▶ Exercise objective
Below are entries; work out how many of their lines hold "height", giving only that number.

▶ Exercise inputs
- Opening Delimiter -
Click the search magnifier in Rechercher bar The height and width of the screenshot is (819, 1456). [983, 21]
- Closing Delimiter -
- Opening Delimiter -
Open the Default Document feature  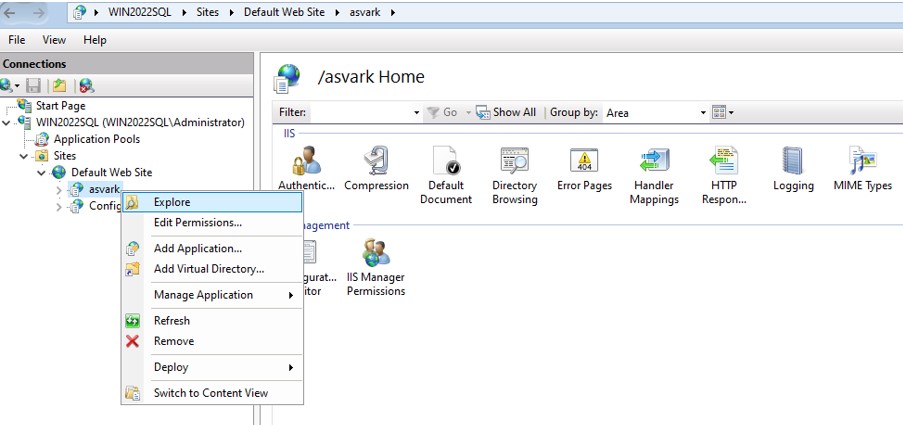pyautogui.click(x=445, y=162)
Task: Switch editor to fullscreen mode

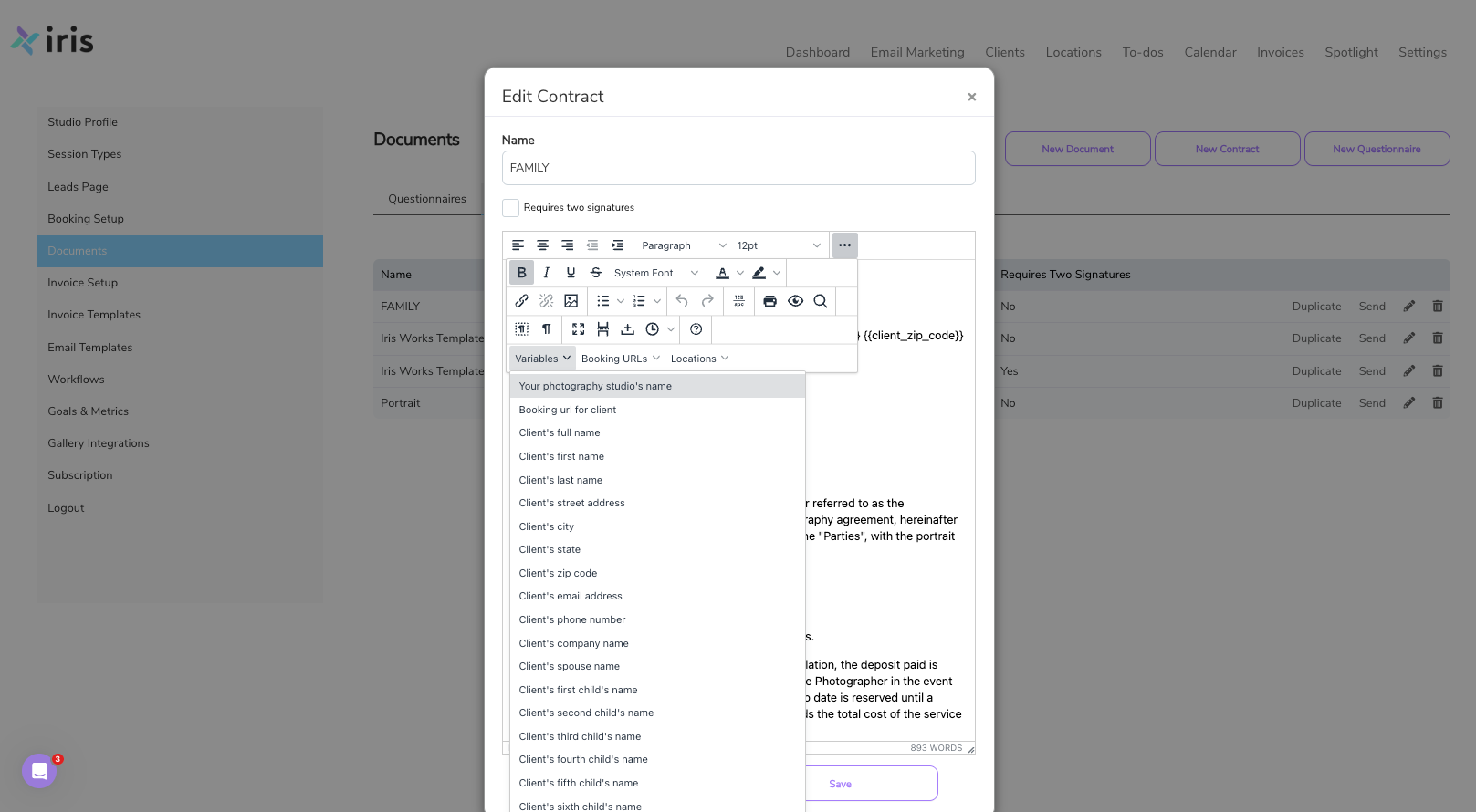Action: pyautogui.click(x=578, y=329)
- Closing Delimiter -
- Opening Delimiter -
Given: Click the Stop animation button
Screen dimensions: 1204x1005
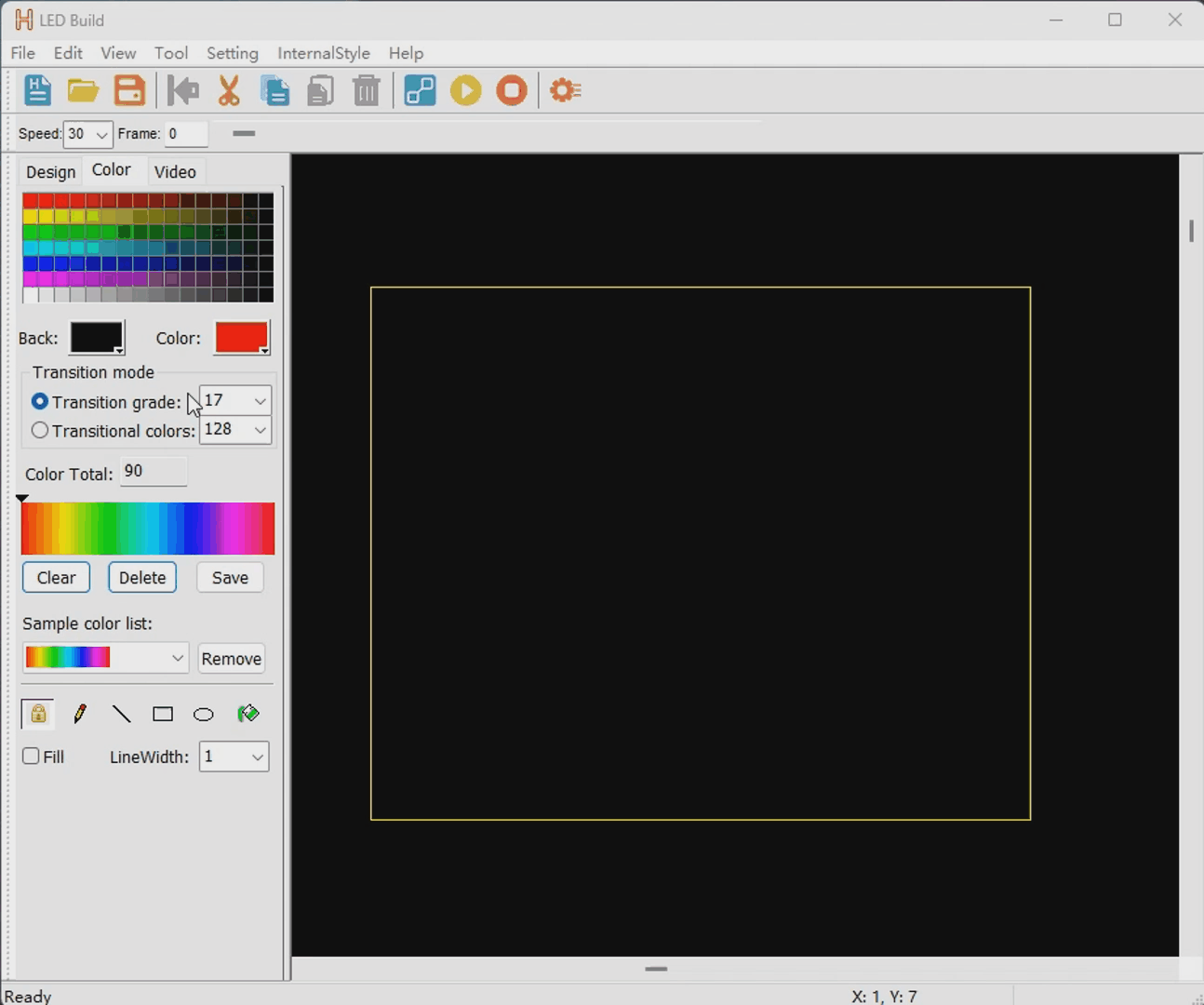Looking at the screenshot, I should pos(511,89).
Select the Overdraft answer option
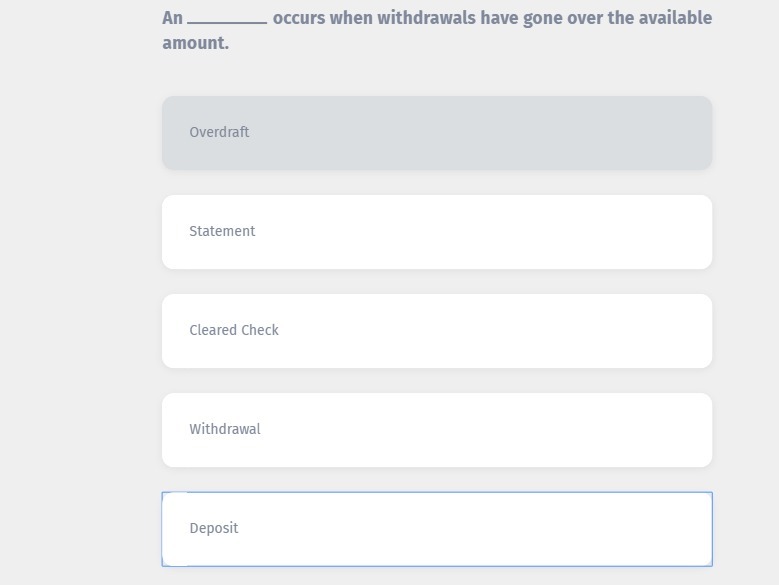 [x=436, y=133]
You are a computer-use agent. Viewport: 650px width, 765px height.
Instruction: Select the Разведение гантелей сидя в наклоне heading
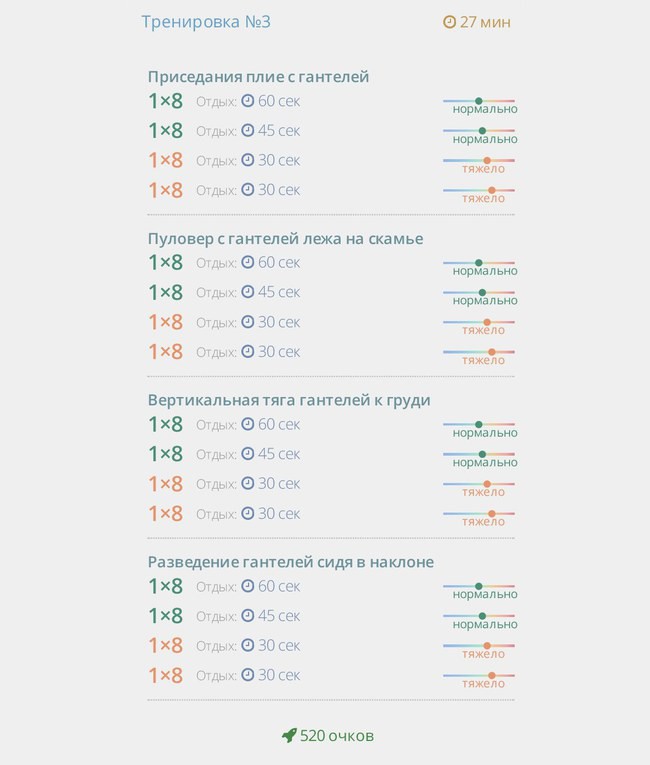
- Closing Delimiter -
▶ Answer to the exercise
2